• **Page excerpt**
Tuesday, September 02, 2008

When do you know?



So when do you know you've become who you wanted to be? Do we ever?

Maybe a part of it, is also asking the questions ...

As a youngster, what did you dream of? Who were you in those dreams? What ignited your inner passions? What did you think being an adult, being grown up meant?

I've known for 31 years what and who I wanted to be when I was a 'grown up'. My chosen field of study in college, that dreamed of career, and what I would do after college, fed most of my youth filled ideals of who I wanted to be when I was finally there. And, I hold the belief that even after all that life throws our way, even though we, can and do, change over time, that inner core, those deep felt dreams ... they don't change ... they are always with us.

When in college, I started out with the right major, it was a perfect fit for me. But, I changed it when I kept receiving messages from significant others' in my life that I wouldn't be able to get a job. When I didn't immediately fall into line, eventually their messages evolved into, " Being a woman, and staying in school for 6 to 8 years is wasteful, lazy, irresponsible, and not doing your part". So, although I didn't change my major field of study, I changed the focus to an area that was supposed to help land that 'entry level management' job. The subject area was interesting, but didn't fascinate, didn't involve me, didn't resonate, and, it didn't land me that entry level job either. And, I eventually told myself, I was tired of school, a Bachelor's is enough. I was done. (Now I ask, "Why did I listen to them, why didn't I follow my instincts?" Hindsights a grand thing, isn't it?) Then with wifehood and stay-at-home-motherhood, it all seemed to just slip away. As one of my favorites songs says, "Time keeps on slippin', slippin', slippin', into the future."

* * * * * * *

When do you know you are grown up?

When you get married? When you build or buy your first house? When you get your first full-time job? When you start saving money "for the future"? When you work 90% more than you play? When you can pay all your bills, and pay them on time? When you start accumulating stuff and more stuff? When you have children? When you accomplish all of the above? When you live someone else's dream instead of your own?

Funny thing is, I've done all of that, and through out the entire process of living it, I never felt "grown up".

I feel it now.

* * * * * * *

Way, way back in the dark ages of my college days, I attended an adult growth and development class, we studied Maslow's Hierarchy of Needs. My goal from that time forward was to reach the level of self-actualization. I had this view of myself as a someday self-actualized person, one who had reached the ultimate level of development. I would possess an inner serenity, an open-spirit, and peace within myself, with who I was, and life itself. Years and years of work have led me to believe it will be years and years of more work before I will ever reach such an ideal, if ever.

Then as I started really being more and more mindful of all of this, as I started thinking about all of the elders I have known in my lifetime, I began to think, there's something missing here. Have I over romanticized my view of self-actualization. It's been a really really long time since I revisited the study of personality in the context of growth and development.

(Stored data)
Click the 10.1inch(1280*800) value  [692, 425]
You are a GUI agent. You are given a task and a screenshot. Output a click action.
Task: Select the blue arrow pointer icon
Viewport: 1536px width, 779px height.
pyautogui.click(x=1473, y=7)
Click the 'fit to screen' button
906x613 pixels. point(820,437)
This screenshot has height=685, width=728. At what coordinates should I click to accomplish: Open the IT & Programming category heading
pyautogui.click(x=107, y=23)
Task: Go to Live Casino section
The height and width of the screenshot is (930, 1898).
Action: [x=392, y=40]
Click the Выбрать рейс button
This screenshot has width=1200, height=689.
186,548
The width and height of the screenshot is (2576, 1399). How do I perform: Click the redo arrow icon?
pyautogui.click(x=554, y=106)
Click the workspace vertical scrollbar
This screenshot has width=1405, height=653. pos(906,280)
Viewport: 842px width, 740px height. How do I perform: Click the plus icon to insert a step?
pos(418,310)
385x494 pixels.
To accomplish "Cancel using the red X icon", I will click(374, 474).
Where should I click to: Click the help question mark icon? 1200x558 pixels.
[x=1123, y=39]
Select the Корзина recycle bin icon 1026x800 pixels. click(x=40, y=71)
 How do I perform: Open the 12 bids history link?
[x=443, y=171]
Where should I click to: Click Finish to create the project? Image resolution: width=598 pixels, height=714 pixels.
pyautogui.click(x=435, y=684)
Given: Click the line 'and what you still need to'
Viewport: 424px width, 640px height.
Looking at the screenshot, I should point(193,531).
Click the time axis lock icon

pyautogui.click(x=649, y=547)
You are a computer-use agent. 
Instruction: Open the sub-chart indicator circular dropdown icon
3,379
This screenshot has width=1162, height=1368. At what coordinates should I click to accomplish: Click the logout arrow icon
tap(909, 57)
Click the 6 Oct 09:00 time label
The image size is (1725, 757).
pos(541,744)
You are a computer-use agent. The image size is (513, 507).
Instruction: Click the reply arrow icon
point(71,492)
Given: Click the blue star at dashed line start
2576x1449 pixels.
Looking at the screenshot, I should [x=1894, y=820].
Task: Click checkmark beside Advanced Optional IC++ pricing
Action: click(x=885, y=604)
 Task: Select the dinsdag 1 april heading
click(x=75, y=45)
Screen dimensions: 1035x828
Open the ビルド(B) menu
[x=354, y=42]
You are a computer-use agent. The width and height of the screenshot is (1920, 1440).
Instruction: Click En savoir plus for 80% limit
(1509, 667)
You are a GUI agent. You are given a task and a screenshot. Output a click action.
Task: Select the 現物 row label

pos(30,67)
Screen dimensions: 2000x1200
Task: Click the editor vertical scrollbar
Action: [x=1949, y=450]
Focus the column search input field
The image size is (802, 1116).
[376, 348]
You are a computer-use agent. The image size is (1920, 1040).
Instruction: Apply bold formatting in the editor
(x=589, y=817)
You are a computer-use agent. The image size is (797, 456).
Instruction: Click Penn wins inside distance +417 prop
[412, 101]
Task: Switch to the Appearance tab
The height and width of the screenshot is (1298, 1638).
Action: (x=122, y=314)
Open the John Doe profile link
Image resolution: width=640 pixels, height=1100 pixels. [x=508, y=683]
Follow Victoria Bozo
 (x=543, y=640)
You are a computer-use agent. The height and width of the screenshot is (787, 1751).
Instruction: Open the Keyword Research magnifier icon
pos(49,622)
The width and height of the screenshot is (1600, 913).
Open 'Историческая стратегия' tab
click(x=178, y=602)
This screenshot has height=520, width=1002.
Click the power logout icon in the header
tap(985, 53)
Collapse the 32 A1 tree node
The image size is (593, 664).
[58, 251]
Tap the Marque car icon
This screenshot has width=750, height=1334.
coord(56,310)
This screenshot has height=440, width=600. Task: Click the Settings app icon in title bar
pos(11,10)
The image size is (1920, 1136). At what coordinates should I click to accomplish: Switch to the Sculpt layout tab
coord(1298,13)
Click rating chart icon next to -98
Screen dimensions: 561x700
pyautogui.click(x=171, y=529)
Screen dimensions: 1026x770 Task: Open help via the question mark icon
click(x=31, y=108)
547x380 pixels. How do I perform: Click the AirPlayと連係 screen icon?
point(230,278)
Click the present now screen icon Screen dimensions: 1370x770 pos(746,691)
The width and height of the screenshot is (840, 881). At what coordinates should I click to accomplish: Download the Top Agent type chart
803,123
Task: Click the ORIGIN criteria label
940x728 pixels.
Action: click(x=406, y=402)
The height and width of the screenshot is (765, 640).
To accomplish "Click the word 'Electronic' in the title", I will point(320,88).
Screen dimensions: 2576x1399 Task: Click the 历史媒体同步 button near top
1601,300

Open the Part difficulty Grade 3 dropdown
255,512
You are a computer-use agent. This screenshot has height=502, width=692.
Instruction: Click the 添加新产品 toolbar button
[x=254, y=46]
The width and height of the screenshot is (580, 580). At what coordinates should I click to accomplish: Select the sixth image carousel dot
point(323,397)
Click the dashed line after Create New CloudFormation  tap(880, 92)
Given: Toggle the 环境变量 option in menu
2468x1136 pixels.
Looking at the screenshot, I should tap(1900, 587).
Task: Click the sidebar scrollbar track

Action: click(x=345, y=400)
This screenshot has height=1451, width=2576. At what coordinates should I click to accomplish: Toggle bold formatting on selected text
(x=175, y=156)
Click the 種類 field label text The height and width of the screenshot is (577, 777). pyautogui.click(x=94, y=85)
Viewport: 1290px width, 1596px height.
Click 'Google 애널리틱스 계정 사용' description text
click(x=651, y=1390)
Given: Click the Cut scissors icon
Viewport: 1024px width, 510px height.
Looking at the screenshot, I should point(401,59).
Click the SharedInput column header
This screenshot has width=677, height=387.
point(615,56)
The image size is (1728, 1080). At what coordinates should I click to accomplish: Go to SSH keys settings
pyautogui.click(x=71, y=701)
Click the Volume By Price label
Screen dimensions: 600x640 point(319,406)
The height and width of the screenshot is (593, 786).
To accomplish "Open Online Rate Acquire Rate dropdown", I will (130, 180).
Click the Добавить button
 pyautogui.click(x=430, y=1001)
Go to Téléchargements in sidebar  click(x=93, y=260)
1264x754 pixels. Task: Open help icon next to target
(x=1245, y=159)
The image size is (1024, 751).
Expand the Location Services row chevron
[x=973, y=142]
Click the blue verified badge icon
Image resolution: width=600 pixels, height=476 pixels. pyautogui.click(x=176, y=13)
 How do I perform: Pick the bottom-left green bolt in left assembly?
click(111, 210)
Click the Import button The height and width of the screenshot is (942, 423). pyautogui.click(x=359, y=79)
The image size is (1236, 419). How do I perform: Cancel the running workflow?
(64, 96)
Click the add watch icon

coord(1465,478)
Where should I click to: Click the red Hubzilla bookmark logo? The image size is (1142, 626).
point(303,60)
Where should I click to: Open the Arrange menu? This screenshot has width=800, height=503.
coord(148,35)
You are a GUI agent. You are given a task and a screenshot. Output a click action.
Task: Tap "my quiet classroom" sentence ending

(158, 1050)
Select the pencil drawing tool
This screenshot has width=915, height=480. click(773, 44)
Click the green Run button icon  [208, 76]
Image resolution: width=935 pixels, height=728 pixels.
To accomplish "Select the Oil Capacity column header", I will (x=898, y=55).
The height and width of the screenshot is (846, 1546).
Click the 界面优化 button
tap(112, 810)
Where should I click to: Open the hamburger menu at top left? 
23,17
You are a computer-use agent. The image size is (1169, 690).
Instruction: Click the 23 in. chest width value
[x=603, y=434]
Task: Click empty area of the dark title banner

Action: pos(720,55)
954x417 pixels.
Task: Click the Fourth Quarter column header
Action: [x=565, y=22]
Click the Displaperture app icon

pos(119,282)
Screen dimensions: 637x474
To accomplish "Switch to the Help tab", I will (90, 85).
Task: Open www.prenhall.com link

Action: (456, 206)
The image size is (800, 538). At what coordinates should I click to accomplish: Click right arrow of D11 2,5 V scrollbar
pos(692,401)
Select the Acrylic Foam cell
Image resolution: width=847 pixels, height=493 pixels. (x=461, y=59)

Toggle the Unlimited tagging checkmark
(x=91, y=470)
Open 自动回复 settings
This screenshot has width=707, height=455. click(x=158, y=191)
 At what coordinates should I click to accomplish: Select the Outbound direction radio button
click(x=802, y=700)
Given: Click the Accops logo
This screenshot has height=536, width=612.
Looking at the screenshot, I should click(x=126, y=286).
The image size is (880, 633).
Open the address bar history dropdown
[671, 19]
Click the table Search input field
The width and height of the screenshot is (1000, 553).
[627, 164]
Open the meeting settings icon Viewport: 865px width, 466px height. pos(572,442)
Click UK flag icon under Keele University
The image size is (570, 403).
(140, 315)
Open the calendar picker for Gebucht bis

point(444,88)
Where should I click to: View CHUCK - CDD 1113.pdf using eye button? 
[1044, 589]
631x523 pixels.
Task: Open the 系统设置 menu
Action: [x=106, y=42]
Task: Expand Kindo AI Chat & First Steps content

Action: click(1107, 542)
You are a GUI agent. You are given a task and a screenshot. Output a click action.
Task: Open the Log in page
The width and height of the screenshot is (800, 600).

• **What to do**
• A. In the post about growing up, rewrite the part that opens with the words containing "Maybe a part" and closes with "always with us.", putting "university" in place of "college".
• B. Pick up the post about growing up after its final sentence and keep writing.

• **Answers to each task**
• A.
Maybe a part of it, is also asking the questions ...

As a youngster, what did you dream of? Who were you in those dreams? What ignited your inner passions? What did you think being an adult, being grown up meant?

I've known for 31 years what and who I wanted to be when I was a 'grown up'. My chosen field of study in university, that dreamed of career, and what I would do after university, fed most of my youth filled ideals of who I wanted to be when I was finally there. And, I hold the belief that even after all that life throws our way, even though we, can and do, change over time, that inner core, those deep felt dreams ... they don't change ... they are always with us.

• B.
A quick perusal of a google search listing brought me to some simplified Wikipedia articles on the subject. (I'm lazy, and not in the mood for a complete refresher course at the moment). As I read, I began to remember. Funny how memory works. The visuals and scents came first. The psych class was in one of the old original campus building, sadly it is no longer standing, the classroom was small, gloomy and dark, the air always slightly chill, chalky and dank. The fluorescent lighting was on its last legs, most of the bulbs burned out, what few were left dimmed and flickered more than shed illumination. The desks were permanently bolted to the floor, arranged on three tiers. It was probably once considered one of the larger classrooms in the old days when the land grant university I attended was first built. There were few of us in the room, the 15 to 20 of us in attendance seemed sparse. Our professor (yes it was actually an undergrad class taught by a full professor), was most often seated at the desk along the west wall of the room. He was in his early 50's, bearded, and gentle-faced. His voice was mellifluous, and warm. I perceived him as a truly happy man. He was easy to listen to, easy to question, easy to learn from. It was the final class I took that was completely focused within my original field of study (before I switched to the subject area that would make me more "employable" with only a Bachelors degree.) I was entranced, excited, willing and open to learning then. As he spoke of adult development, and moved through the hierarchy, I remember thinking, "He's there, he has achieved it. He loves this, he loves his life, he's doing exactly what he wishes to be doing. I want to be there. I really really want it."

Anyway, back to Maslow, and his description of self-actualization.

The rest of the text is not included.